Word and item position data:
* Start *

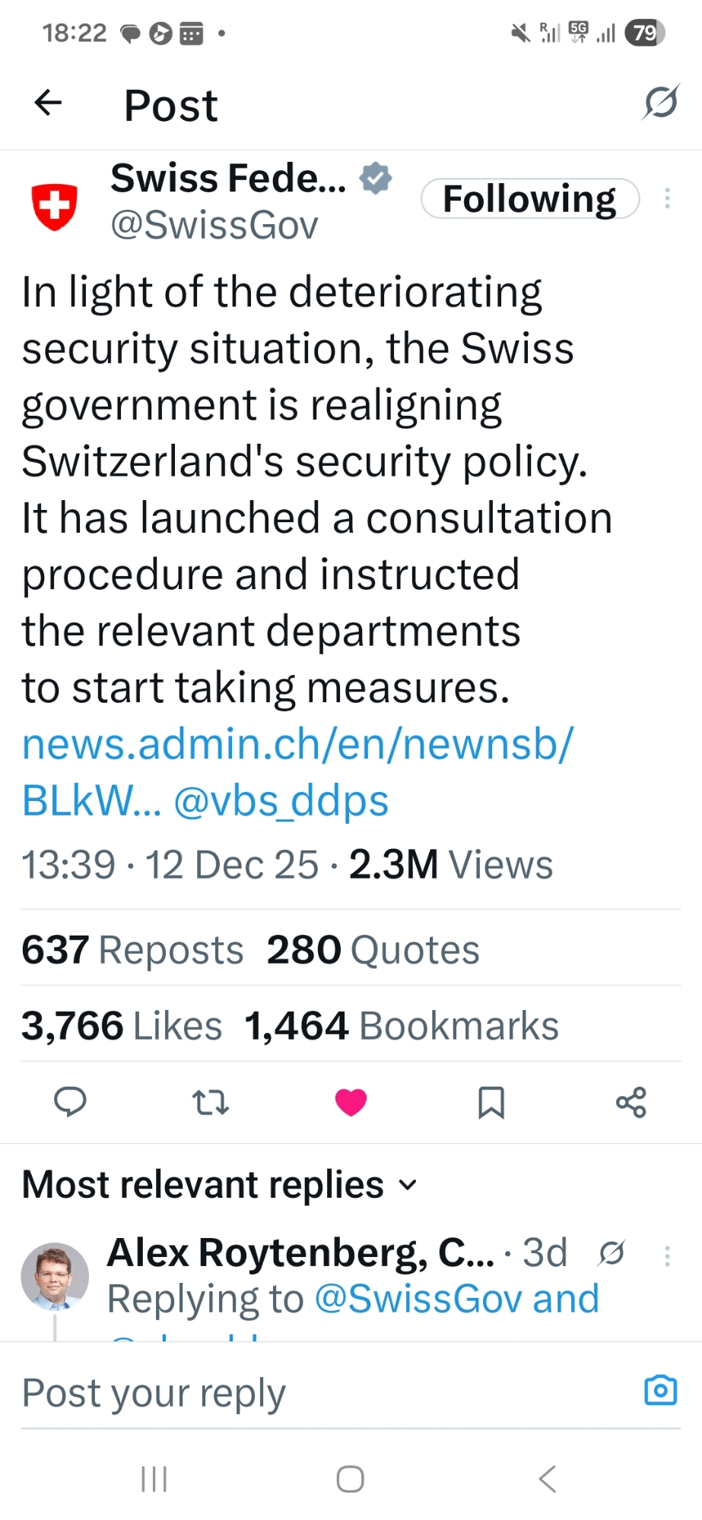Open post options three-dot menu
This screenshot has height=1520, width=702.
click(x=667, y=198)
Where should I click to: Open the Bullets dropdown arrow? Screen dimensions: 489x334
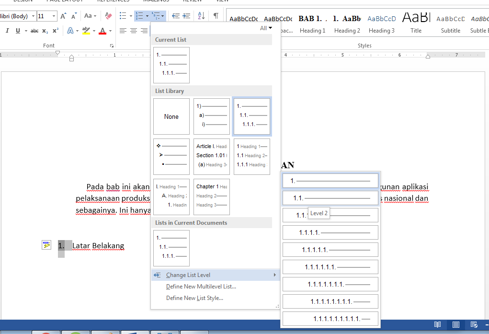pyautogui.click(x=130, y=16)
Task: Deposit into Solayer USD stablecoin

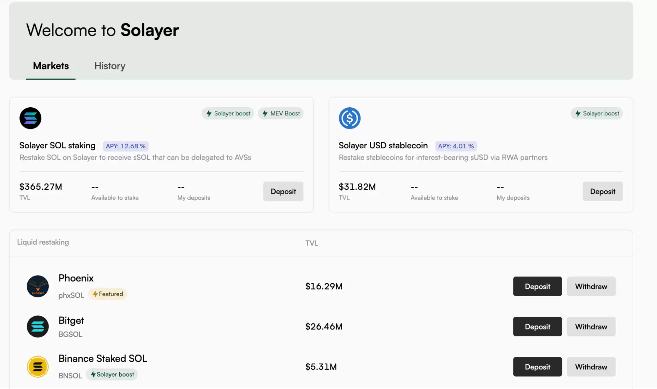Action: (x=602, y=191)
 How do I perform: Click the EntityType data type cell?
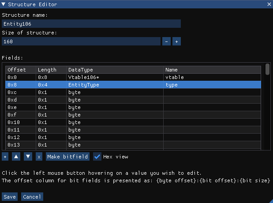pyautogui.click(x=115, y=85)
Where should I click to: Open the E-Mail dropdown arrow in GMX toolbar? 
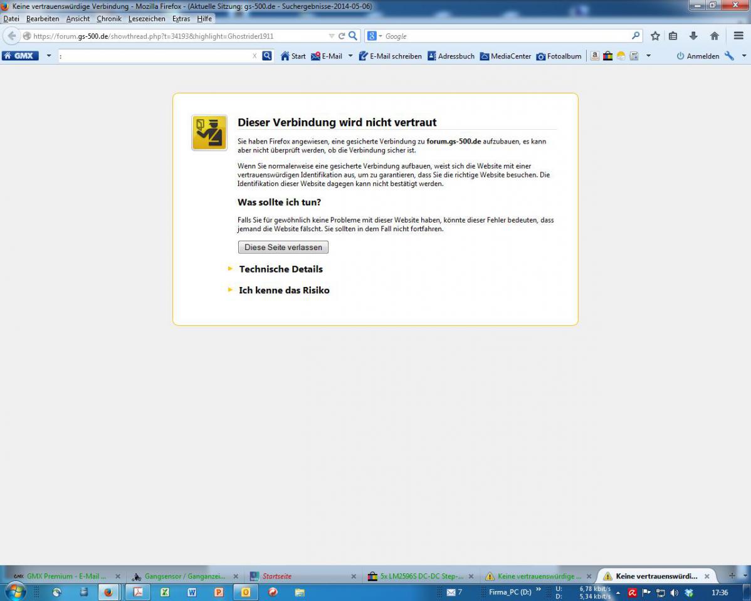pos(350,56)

* End *

▸ Goal of the exercise:
Please write out every line of the material above exactly, leaving out the pictures.

▸ Complete output:
Open post options three-dot menu
This screenshot has height=1520, width=702.
click(x=667, y=198)
Where should I click to: Open the Bullets dropdown arrow? Screen dimensions: 489x334
pyautogui.click(x=130, y=16)
Task: Deposit into Solayer USD stablecoin

Action: (x=602, y=191)
 How do I perform: Click the EntityType data type cell?
pyautogui.click(x=115, y=85)
Where should I click to: Open the E-Mail dropdown arrow in GMX toolbar? 
pos(350,56)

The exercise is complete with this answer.